**INSTRUCTIONS:**
- A) Transcribe the passage of the gas mileage forum thread between "## BostonF4$ (Jun" and "car are insane.", inclusive.
- B) Go on with the gas mileage forum thread from the point where it stops.

**EXERCISE TEXT:**
══════════
In reality I do 90% of my driving in stop and go traffic under 50 mph so I only get 16 mpg. All I need to improve that is 1 long highway trip of over 50 miles to bring my average to over 20 mpg per tank.


----------



## ModBoss2 (Nov 13, 2005)

I got 26 mpg for the first time last week...usually average 22-23 mpg. Mostly highway.


----------



## BostonF4$ (Jun 21, 2006)

I forgot to mention...everyone talks about "highway" mileage being better mpg better for the car etc. That really depends on where you live...in Boston unless you are on the highway between 8PM-4am you will be in traffic...real traffic. From 5:30 AM to basically 7PM "highway" miles are no different than "city". Now I assume by highway mpg people are referring to coasting along at 65 in the travel lane, I don't know about anyone else but I don't think it's worth it to plot and scheme ways to get 1-2 mpg better, just drive the thing and see what happens "you gotta pi$$ w/ the pr**k you got" If you want speed and good gas mileage get a sportbike. I still only got 30-35 mpg on my 600 so people trying to get 28 mpg in a 400HP 3,800 lb car are insane.


----------



## noz34me (Dec 15, 2005)
══════════
**SUPPLIED MATERIAL:**
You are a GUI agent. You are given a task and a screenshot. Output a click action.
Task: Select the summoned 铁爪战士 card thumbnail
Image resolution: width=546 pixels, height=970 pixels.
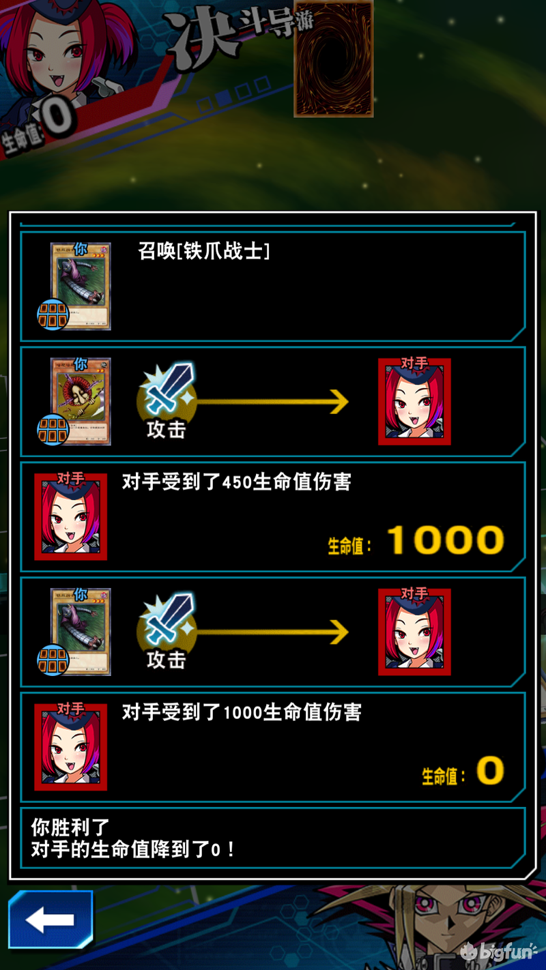point(81,286)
══════════
**RESULTS IN ORDER:**
- A)
## BostonF4$ (Jun 21, 2006)

I forgot to mention...everyone talks about "highway" mileage being better mpg better for the car etc. That really depends on where you live...in Boston unless you are on the highway between 8PM-4am you will be in traffic...real traffic. From 5:30 AM to basically 7PM "highway" miles are no different than "city". Now I assume by highway mpg people are referring to coasting along at 65 in the travel lane, I don't know about anyone else but I don't think it's worth it to plot and scheme ways to get 1-2 mpg better, just drive the thing and see what happens "you gotta pi$$ w/ the pr**k you got" If you want speed and good gas mileage get a sportbike. I still only got 30-35 mpg on my 600 so people trying to get 28 mpg in a 400HP 3,800 lb car are insane.

- B)
BostonF4$ said:


> I forgot to mention...everyone talks about "highway" mileage being better mpg better for the car etc. That really depends on where you live...in Boston unless you are on the highway between 8PM-4am you will be in traffic...real traffic. From 5:30 AM to basically 7PM "highway" miles are no different than "city". Now I assume by highway mpg people are referring to coasting along at 65 in the travel lane, I don't know about anyone else but I don't think it's worth it to plot and scheme ways to get 1-2 mpg better, just drive the thing and see what happens "you gotta pi$$ w/ the pr**k you got" If you want speed and good gas mileage get a sportbike. I still only got 30-35 mpg on my 600 so people trying to get 28 mpg in a 400HP 3,800 lb car are insane.


It's not insane to try to maximze mileage. I'm not giving up my GTO, but the less $$$$$ I have to send to the towel heads overseas the better.


----------



## BostonF4$ (Jun 21, 2006)

hahaha....ok ok I agree with that. I'm just saying don't let gas mileage get in the way of you enjoying the car! I'm surprised you didn't comment on the sportbike gas mileage though...many people were surprised that I never really broke 40 mpg and generally got right around 30-32. I have to admit I rode my bike like it should be ridden...but the point is I don't see how you can consistently get similar mpg in a car that weighs more than 10 times a bike like that.


----------



## V8 GOAT (May 22, 2006)

I know that I have an 04 and most of you are driving 05s, but I only get about 16mpg in the city, but I get significantly better on the highway. I recently went from Dallas to Phoenix and back with the cruise on 80 the whole way (no racing/playing on this trip) and I got 28.4mpg for the round trip.  My car did have 40,000+ miles  on it though. I have heard that your gas mileage tends to increase a little bit after you get the car "broken in" (~10-15,000 miles). I tend not to worry about the mileage too much and just enjoy the ride. :cheers Oh yeah, completely stock.


----------



## noz34me (Dec 15, 2005)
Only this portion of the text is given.